Les formes, autrefois fluides et mouvantes, se sont cristallisées selon des arêtes, des pans coupés, des lignes en dents de scie. Les couleurs, au lieu de se fondre, s'affrontent. Le geste n'est plus ample et lyrique, mais court, sec, précis - ce qui n'interdit pas les déformations, les ruptures d'échelle, les signes abrégés. La Nuit est une allégorie froide de la guerre civile en Allemagne, de la révolution d'Octobre et, plus généralement, du grand plaisir que l'homme éprouve à torturer et violenter.

A l'autre extrémité de l'exposition, La Ville de 1950 est une allégorie déchaînée du monde des affaires et du spectacle, de l'asser- vissement et du pouvoir. La manière a changé. La peinture est devenue plus souple, les lignes ondulent, l'espace est compartimenté de manière non réaliste, les symboles s'accumulent. Au premier plan, un singe se regarde dans un miroir. A côté de lui, un roi nu montre son cul au public et un autre singe, bleuâtre, porte une lettre à "Mr Beckmann, USA". L'effroyable et le grotesque se mélangent.

Entre-temps, il y a eu les œuvres des années 1920, mascarades ironiques et merveilleux paysages urbains ; les nus de 1929 et 1930, que l'on aimerait voir accrochés à côté des Picasso de la même époque ; le premier triptyque mythologique appelé Départ, achevé en 1933, et les derniers, Le Commencement et Les Argonautes, fables morales. Entre-temps ont surgi des poissons volants et des oiseaux meurtriers, créatures légendaires. En trente ans, Bekcmann a accompli une œuvre déconcertante et parfaitement cohérente, hors mode et terriblement contemporaine, tragique et comique, philosophique et farcesque. On n'est pas près d'en avoir épuisé la puissance.

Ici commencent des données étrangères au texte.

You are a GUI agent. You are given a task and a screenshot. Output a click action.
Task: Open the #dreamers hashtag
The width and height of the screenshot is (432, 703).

Peu de dessins, mais de belles estampes
Assez peu fournie en dessins - lacune regrettable étant donnée la splendeur des aquarelles et des gouaches de Beckmann -, l'exposition rend un plus juste hommage à ses estampes. Après une première salle consacrée aux féroces images de la Grande Guerre, trois autres révèlent les lithographies de L'Enfer (1919) et du Voyage à Berlin (1922) et les pointes sèches de La Foire (1921). Chaque portfolio contient une dizaine de planches qui se répondent et s'éclairent mutuellement. Ces trois suites sont capitales dans l'œuvre : parce que Beckmann y démontre son sens de l'ellipse graphique, évidemment, et parce qu'elles fonctionnent comme de véritables laboratoires et répertoires d'idées, de figures et de symboles qui se retrouvent dans les peintures de cette période - et réapparaissent parfois bien plus tard. Chacune de ces suites s'ouvre du reste sur un autoportrait, ce qui rend plus manifeste encore leur poids d'autobiographie.